● Your assignment
Every record, down to the last line, must be given again exactly.

────────────────

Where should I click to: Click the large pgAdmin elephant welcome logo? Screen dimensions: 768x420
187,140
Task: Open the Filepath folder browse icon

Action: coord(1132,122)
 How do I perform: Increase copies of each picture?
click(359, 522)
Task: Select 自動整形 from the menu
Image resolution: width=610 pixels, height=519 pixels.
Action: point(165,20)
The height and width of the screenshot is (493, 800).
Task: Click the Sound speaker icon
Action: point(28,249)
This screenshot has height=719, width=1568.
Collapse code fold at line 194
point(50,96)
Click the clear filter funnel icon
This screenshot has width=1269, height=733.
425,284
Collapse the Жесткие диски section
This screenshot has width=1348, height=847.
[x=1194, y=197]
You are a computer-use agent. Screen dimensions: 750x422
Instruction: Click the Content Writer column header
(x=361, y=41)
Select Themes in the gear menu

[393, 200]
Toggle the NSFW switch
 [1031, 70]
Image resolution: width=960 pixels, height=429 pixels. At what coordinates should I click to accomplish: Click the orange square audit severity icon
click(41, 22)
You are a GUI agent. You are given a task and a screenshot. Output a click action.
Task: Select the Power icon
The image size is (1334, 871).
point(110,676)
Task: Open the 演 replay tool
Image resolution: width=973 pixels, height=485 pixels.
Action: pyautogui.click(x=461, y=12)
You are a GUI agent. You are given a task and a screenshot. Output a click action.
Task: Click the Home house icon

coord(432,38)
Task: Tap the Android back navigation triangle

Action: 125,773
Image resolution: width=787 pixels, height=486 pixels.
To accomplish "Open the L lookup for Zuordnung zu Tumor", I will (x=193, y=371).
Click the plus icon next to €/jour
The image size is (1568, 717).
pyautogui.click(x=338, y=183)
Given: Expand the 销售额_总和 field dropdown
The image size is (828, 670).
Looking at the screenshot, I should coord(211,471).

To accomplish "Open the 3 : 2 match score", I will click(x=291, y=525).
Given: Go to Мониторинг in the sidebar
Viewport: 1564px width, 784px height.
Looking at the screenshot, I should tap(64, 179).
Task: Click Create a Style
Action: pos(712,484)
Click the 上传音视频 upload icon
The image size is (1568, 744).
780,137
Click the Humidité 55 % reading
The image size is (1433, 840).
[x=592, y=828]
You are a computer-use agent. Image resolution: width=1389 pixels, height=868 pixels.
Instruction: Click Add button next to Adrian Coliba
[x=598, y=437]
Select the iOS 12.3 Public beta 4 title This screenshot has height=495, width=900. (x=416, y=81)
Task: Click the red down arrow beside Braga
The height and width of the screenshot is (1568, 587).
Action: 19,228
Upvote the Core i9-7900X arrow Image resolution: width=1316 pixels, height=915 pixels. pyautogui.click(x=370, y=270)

────────────────

● Solution
Where should I click to: Click the large pgAdmin elephant welcome logo? Screen dimensions: 768x420
187,140
Task: Open the Filepath folder browse icon

Action: coord(1132,122)
 How do I perform: Increase copies of each picture?
click(359, 522)
Task: Select 自動整形 from the menu
Image resolution: width=610 pixels, height=519 pixels.
Action: point(165,20)
The height and width of the screenshot is (493, 800).
Task: Click the Sound speaker icon
Action: point(28,249)
This screenshot has height=719, width=1568.
Collapse code fold at line 194
point(50,96)
Click the clear filter funnel icon
This screenshot has width=1269, height=733.
425,284
Collapse the Жесткие диски section
This screenshot has width=1348, height=847.
[x=1194, y=197]
You are a computer-use agent. Screen dimensions: 750x422
Instruction: Click the Content Writer column header
(x=361, y=41)
Select Themes in the gear menu

[393, 200]
Toggle the NSFW switch
 [1031, 70]
Image resolution: width=960 pixels, height=429 pixels. At what coordinates should I click to accomplish: Click the orange square audit severity icon
click(41, 22)
You are a GUI agent. You are given a task and a screenshot. Output a click action.
Task: Select the Power icon
The image size is (1334, 871).
point(110,676)
Task: Open the 演 replay tool
Image resolution: width=973 pixels, height=485 pixels.
Action: pyautogui.click(x=461, y=12)
You are a GUI agent. You are given a task and a screenshot. Output a click action.
Task: Click the Home house icon

coord(432,38)
Task: Tap the Android back navigation triangle

Action: 125,773
Image resolution: width=787 pixels, height=486 pixels.
To accomplish "Open the L lookup for Zuordnung zu Tumor", I will (x=193, y=371).
Click the plus icon next to €/jour
The image size is (1568, 717).
pyautogui.click(x=338, y=183)
Given: Expand the 销售额_总和 field dropdown
The image size is (828, 670).
Looking at the screenshot, I should coord(211,471).

To accomplish "Open the 3 : 2 match score", I will click(x=291, y=525).
Given: Go to Мониторинг in the sidebar
Viewport: 1564px width, 784px height.
Looking at the screenshot, I should tap(64, 179).
Task: Click Create a Style
Action: pos(712,484)
Click the 上传音视频 upload icon
The image size is (1568, 744).
780,137
Click the Humidité 55 % reading
The image size is (1433, 840).
[x=592, y=828]
You are a computer-use agent. Image resolution: width=1389 pixels, height=868 pixels.
Instruction: Click Add button next to Adrian Coliba
[x=598, y=437]
Select the iOS 12.3 Public beta 4 title This screenshot has height=495, width=900. (x=416, y=81)
Task: Click the red down arrow beside Braga
The height and width of the screenshot is (1568, 587).
Action: 19,228
Upvote the Core i9-7900X arrow Image resolution: width=1316 pixels, height=915 pixels. pyautogui.click(x=370, y=270)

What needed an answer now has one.